= Svetlana Alpers =

American art historian (born 1936)

Svetlana Leontief Alpers (née Leontief; born February 10, 1936) is an American art historian, also a professor, writer and critic. Her specialty is Dutch Golden Age painting, a field she revolutionized with her 1983 book The Art of Describing. She has also written on Tiepolo, Rubens, Bruegel, and Velázquez, among others.

==Education and career==
Svetlana Alpers received her B.A. from Radcliffe College in 1957 and a Ph.D.from Harvard in 1965. She was a professor of art history at the University of California, Berkeley from 1962 to 1998, and by 1994 she was named Professor Emerita.

In 1983, Alpers co-founded the interdisciplinary journal Representations with American literary critic Stephen Greenblatt.

In 2007, she collaborated with artists James Hyde and Barney Kulok on a project entitled Painting Then for Now. The project consists of 19 photographic prints based on the suite of three paintings by Giambattista Tiepolo that hang at the top of the main staircase in the Metropolitan Museum of Art, New York.
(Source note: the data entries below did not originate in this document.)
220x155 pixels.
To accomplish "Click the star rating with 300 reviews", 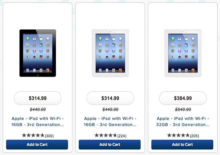I will [33, 135].
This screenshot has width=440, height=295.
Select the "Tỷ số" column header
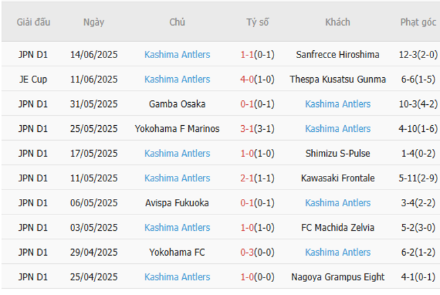pyautogui.click(x=257, y=22)
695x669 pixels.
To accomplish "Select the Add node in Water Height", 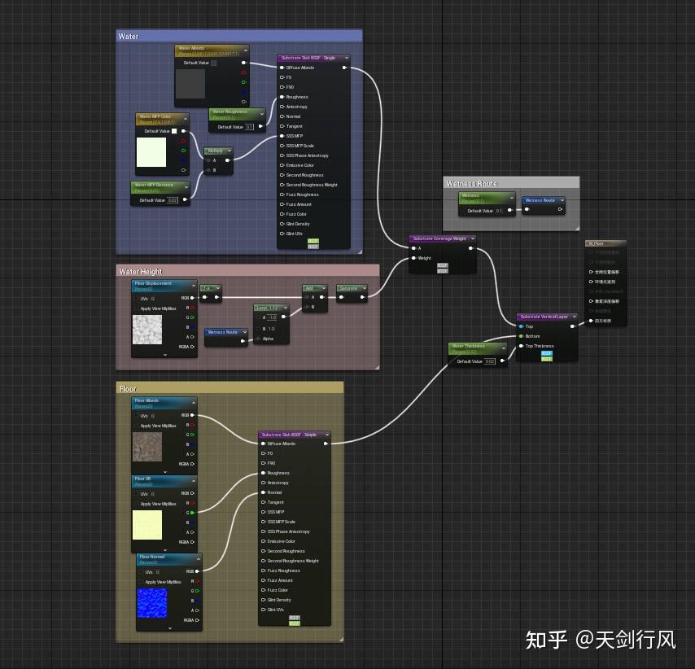I will [313, 288].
The project was exhibited at David Krut Gallery, NY. Six of the prints were later acquired for the permanent collection of the Museum of Modern Art in New York City.

Alpers was elected to the American Philosophical Society in 2011. In Spring 2014, she was made an officier de l'Ordre des Arts et des Lettres by the République Francaise. On May 28, 2015, she was awarded an honorary doctorate by Harvard University.

==Critical responses==
In a critical review of Rembrandt's Enterprise: The Studio and the Market, for conservative magazine The New Criterion, Hilton Kramer described it as an emblematic event "As far as the study of art history is concerned, and more particularly, what has gone wrong with it". He argues that it attacks Rembrandt for "having commodified himself by virtue of having painted and marketed his own self-portraits." He describes a debt to Fredric Jameson's "Postmodernism and Consumer Society", with "Professor Alpers's "Rembrandt" coming to resemble an artist like Andy Warhol, the most successful "entrepreneur of the self." He accuses Alpers of removing the greatest art categorically from the realm of aesthetics, using it as "just another counter in the dialectic of material culture. Such, too, is the dismal fate of art history when the study of art is no longer its primary concern."

==Personal life==
Svetlana Leontief was born in Cambridge, Massachusetts. She was the only child of Wassily Leontief, a Nobel laureate economist who pioneered input-output analysis, and the poet Estelle Marks. In 1958, she married the literary scholar Paul Alpers and took his name. They later divorced.

== Honors ==
- Phi Beta Kappa
- Woodrow Wilson Fellowship, 1957-8
- Kathryn McHale Fellowship, American Association of University Women, 1961-2
- Guggenheim Fellowship, 1972-3
- Fellow, Center for Advanced Study in the Behavioral Sciences, Stanford University, 1975-6
- Fellow, American Council of Learned Societies, 1978
- Visiting Fellow, Netherlands Institute for Advanced Study (NIAS), Wassenaar, 1979
- Member, Institute for Advanced Study, Princeton, New Jersey, 1979–80
- Eugene M. Kayden Humanities Award for "The Art of Describing", 1983
- Distinguished Teaching Award, Berkeley, 1986
- Visiting Scholar, Getty Research Institute, California, 1987–88
- Director of Studies, Ecole des Hautes Etudes en Sciences Sociales, Paris, 1991
- Fellow of the American Academy of Arts and Sciences, 1991
- Fellow, Institute for Advanced Study, Berlin, 1992–93
- Honorary Doctor, Courtauld Institute of Art, London, 2009
- Visiting critic, New York University Institute of Fine Arts
- Corresponding Fellow of the British Academy, 2014
- Honorary Fellow, Royal Academy of Arts, 2014

== Selected publications==
- The Decoration of the Torre de la Parada, Corpus Rubenianum Ludwig Burchard, Brussels/London: Phaidon, 1971. (A revision of Alpers's 1965 doctoral dissertation.)
- The Art of Describing: Dutch Art in the Seventeenth Century, Chicago: University of Chicago Press, 1983
- Rembrandt's Enterprise: The Studio and the Market, Chicago: University of Chicago Press, 1988
- "The Museum as a Way of Seeing" in Exhibiting Cultures: The Poetics and Politics of Museum Display, Washington: Smithsonian Institution Press, 1991.
- Tiepolo and the Pictorial Intelligence, New Haven and London: Yale University Press, 1994 (with Michael Baxandall)
- The Making of Rubens, New Haven and London: Yale University Press, 1995.
- The Vexations of Art: Velázquez and Others, New Haven and London: Yale University Press, 2005.
- Roof Life, New Haven and London: Yale University Press, 2013.
- Tuilages, Trocy-en-Multien: Editions de la revue Conférence, 2015. (Translated by Pierre-Emmanuel Dauzat.)
- Walker Evans: Starting from Scratch, Princeton: Princeton University Press, 2020.
- Is Art History, New York: Hunters Point Press, 2024.